- _Task statement_
Please rewrite the rows, starting at the first row and stopping after the line that has "tap(63, 70)". Swap "Settings Home" for "Settings Menu" and keep everything else the same.

* Start The data *

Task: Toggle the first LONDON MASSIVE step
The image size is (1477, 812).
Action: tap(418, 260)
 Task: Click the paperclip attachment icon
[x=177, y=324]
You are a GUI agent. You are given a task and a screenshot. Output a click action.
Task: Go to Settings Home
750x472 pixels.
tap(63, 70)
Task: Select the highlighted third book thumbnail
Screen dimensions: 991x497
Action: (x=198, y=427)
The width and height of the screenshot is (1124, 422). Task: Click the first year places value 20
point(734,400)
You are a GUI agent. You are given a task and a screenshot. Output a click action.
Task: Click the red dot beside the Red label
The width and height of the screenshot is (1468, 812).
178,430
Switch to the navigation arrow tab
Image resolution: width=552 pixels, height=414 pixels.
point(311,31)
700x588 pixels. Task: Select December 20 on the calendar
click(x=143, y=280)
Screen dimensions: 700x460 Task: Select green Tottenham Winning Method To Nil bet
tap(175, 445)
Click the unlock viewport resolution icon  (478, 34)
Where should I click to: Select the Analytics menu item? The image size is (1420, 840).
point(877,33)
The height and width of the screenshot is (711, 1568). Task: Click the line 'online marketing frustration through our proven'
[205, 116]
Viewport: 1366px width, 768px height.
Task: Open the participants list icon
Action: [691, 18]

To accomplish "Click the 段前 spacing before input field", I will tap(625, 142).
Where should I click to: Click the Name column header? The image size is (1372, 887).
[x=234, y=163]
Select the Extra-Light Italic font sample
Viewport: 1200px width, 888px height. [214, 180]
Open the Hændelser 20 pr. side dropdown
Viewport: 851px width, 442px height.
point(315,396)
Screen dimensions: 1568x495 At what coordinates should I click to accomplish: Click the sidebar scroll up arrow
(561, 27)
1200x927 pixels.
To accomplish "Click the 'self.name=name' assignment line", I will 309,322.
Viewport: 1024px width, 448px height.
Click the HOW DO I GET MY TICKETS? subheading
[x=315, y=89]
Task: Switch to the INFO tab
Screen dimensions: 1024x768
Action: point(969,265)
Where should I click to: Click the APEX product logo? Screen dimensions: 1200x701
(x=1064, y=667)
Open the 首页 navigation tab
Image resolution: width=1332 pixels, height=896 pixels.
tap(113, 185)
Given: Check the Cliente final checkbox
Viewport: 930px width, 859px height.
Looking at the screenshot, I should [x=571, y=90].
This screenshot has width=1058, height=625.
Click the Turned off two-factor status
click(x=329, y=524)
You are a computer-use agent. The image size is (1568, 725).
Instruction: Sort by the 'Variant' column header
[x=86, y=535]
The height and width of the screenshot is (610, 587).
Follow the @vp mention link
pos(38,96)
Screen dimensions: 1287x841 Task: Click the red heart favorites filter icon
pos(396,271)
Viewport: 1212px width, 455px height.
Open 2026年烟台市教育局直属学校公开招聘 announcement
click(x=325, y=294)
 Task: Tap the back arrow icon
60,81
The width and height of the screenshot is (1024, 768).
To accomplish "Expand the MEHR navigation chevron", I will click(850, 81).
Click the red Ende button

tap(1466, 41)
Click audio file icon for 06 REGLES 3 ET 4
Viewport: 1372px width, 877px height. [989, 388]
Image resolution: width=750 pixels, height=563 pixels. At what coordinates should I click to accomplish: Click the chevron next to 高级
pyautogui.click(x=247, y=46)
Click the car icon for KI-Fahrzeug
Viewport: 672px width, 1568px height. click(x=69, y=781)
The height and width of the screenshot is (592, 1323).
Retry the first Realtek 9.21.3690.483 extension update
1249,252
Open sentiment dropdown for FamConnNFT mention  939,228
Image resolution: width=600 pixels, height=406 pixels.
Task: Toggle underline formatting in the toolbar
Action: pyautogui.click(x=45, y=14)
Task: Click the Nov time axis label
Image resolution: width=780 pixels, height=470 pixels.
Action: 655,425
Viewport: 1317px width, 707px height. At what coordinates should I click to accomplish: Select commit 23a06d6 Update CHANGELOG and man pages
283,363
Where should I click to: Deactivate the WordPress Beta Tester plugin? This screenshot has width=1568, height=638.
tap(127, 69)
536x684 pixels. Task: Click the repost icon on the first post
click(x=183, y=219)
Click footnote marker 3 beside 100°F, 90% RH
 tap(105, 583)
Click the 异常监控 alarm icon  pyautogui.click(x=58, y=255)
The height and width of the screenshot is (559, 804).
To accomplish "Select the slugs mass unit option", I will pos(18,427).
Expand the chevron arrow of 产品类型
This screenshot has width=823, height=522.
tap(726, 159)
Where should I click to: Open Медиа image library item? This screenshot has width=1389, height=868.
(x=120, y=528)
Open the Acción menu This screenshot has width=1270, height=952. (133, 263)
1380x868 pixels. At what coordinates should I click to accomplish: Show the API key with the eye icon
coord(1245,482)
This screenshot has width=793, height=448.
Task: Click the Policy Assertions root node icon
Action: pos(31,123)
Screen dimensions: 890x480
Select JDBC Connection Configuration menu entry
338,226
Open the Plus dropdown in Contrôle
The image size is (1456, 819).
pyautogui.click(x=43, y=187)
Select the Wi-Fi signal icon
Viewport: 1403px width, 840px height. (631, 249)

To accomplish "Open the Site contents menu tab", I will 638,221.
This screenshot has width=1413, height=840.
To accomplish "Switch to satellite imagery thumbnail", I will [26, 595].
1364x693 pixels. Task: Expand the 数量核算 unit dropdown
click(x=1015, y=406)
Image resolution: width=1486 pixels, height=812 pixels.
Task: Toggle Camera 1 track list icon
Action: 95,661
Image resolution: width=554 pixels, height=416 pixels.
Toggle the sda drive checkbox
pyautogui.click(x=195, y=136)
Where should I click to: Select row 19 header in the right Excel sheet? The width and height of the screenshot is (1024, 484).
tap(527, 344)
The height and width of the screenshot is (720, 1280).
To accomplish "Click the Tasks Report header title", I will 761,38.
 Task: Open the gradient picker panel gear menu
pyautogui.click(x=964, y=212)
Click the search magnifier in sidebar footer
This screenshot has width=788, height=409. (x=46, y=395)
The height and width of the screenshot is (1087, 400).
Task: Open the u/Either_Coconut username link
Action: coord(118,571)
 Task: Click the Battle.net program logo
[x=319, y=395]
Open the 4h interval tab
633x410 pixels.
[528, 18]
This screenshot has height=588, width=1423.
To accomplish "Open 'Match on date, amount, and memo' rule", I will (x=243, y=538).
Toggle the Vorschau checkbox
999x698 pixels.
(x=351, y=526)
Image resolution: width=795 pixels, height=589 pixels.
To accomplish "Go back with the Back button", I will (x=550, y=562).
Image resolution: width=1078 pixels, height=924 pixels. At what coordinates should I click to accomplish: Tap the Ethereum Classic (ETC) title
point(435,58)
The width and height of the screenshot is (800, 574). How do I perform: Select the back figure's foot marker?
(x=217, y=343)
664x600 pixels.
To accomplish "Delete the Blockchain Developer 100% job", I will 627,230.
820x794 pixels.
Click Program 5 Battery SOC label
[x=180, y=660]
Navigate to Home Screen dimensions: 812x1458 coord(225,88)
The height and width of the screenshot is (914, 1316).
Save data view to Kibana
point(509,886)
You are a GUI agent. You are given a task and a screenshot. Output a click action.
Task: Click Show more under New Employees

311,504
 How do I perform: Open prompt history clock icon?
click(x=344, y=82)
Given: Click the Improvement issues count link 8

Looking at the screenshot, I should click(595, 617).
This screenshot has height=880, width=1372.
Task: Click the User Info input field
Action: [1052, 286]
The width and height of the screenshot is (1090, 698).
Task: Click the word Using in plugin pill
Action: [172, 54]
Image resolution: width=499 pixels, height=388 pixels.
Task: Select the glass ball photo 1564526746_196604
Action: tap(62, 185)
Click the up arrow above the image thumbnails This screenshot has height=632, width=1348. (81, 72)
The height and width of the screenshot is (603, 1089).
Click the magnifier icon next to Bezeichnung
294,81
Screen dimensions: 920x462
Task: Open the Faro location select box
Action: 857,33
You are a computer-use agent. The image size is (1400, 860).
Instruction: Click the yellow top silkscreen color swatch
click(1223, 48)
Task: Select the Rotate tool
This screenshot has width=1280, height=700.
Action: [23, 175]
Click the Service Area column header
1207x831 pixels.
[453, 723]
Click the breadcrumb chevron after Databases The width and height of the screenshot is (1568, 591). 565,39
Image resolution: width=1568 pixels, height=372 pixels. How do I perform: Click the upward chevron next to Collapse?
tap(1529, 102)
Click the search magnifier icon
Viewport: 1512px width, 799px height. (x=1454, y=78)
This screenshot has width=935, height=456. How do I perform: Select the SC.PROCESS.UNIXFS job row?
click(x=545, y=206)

* End The data *

- _Exercise output_
Task: Toggle the first LONDON MASSIVE step
The image size is (1477, 812).
Action: tap(418, 260)
 Task: Click the paperclip attachment icon
[x=177, y=324]
You are a GUI agent. You are given a task and a screenshot. Output a click action.
Task: Go to Settings Menu
750x472 pixels.
tap(63, 70)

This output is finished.